*Problem to work on:* Reproduce word for word everything from "Even assuming that" down to "do. Americans too." in the opinion piece on Israel and Gaza below.

═══ Passage for review

A member of the ruling coalition recently endorsed pogroms on Palestinian villages after extremist settlers went on a rampage of killing and arson. “I think the village of Huwara needs to be wiped out. I think the state of Israel should do it,” said Israeli Minister of Finance Bezalel Smotrich, who is also responsible for civil administration in the occupied West Bank. Meanwhile, Israel’s Security Minister Itamar Ben Gvir enlightened journalists with his Jewish supremacist views: “My right, the right of my wife and my children to move around Judea and Samaria [biblical names for the West Bank] is more important than freedom of movement for the Arabs.”

These are the gloves-off versions of Apartheid and ethnic cleansing that Israel’s government was once too ashamed to say out loud. Before Hamas attacked Israel such talk was beginning to frighten semi-liberal secular Israelis. Now Israel’s pro-democracy demonstrators are fully behind a new war government that has already killed over 2,000 in Gaza with indiscriminate bombing.

But territorial maximalism is a primary goal of all the political parties in Israel’s coalition government. Israel’s settler movement and its friends in the Knesset are still angry about Arial Sharon’s 2005 withdrawal from Gaza. Even if Hamas had not attacked Israel last week, many expected extremist ministers to propose re-establishing some of the 21 Jewish settlements that once occupied 45% of the Gaza Strip. Such talk has surfaced in the wake of the attacks, and Israel is now forcing 1.1 million Gazans to flee south – an incomprehensible number which Palestinians fear could create a second Nakba (catastrophe). Those with passports are fleeing across the Erez Crossing into Egypt. Between the bombing and the forced expulsions, there will surely be another reduction in the population of Gaza. Someone has called it “ethnic cleansing on the installment plan.”

Throughout the years the Israeli human rights group B’Tselem has documented the killing of tens of thousands of Palestinians through raids, military operations, or settler violence. Israel calls this periodic bloodletting “mowing the grass.” In its efforts to target Hamas fighters, Israel manages to mow down mostly civilians, more often than not children. Each time a payment on the aforementioned installment plan.

Even assuming that reports of children being decapitated by Hamas fighters last week are true, why have so few tears been shed for the thousands of children whose bodies are blown apart by Israeli bombs paid for by American tax dollars? Perhaps for the same ugly reason it has been so easy for Americans to kill Mexicans, Koreans, Vietnamese, Central Americans, Puerto Ricans, Afghanis, and Iraqis. Israel certainly has some soul-searching to do. Americans too.

══════
═══ Supplied information

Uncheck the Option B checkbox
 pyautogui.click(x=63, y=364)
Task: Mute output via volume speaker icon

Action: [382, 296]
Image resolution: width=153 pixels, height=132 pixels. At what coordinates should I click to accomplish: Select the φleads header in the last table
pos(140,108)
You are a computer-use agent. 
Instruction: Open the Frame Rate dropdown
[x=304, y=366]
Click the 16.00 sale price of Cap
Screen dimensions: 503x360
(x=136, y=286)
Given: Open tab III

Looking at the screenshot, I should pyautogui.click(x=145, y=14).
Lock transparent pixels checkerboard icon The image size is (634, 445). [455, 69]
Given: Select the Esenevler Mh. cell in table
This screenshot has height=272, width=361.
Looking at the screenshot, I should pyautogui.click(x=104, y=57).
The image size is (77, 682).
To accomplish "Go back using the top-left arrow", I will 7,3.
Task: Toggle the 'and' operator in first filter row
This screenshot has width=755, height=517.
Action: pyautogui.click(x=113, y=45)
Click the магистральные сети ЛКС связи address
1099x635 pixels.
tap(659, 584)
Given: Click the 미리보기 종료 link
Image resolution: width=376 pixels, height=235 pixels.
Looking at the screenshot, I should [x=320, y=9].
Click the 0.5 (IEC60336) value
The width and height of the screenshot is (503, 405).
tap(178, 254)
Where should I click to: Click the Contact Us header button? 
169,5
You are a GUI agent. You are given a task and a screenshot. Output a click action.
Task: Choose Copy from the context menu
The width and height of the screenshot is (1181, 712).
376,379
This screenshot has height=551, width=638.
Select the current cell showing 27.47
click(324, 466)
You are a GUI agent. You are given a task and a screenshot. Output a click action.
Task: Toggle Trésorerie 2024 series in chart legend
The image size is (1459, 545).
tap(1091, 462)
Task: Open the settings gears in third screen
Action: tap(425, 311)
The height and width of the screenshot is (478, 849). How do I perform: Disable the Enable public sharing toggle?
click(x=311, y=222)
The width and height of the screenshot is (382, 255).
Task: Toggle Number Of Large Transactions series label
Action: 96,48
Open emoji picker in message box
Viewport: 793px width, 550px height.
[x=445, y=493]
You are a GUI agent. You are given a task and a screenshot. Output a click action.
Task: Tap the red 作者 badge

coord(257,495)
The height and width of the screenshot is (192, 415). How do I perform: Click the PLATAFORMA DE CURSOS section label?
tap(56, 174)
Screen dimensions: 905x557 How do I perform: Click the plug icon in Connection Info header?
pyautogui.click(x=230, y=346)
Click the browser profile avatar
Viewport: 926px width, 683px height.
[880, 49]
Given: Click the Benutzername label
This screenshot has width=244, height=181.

══════

*Output for this exercise:*
Even assuming that reports of children being decapitated by Hamas fighters last week are true, why have so few tears been shed for the thousands of children whose bodies are blown apart by Israeli bombs paid for by American tax dollars? Perhaps for the same ugly reason it has been so easy for Americans to kill Mexicans, Koreans, Vietnamese, Central Americans, Puerto Ricans, Afghanis, and Iraqis. Israel certainly has some soul-searching to do. Americans too.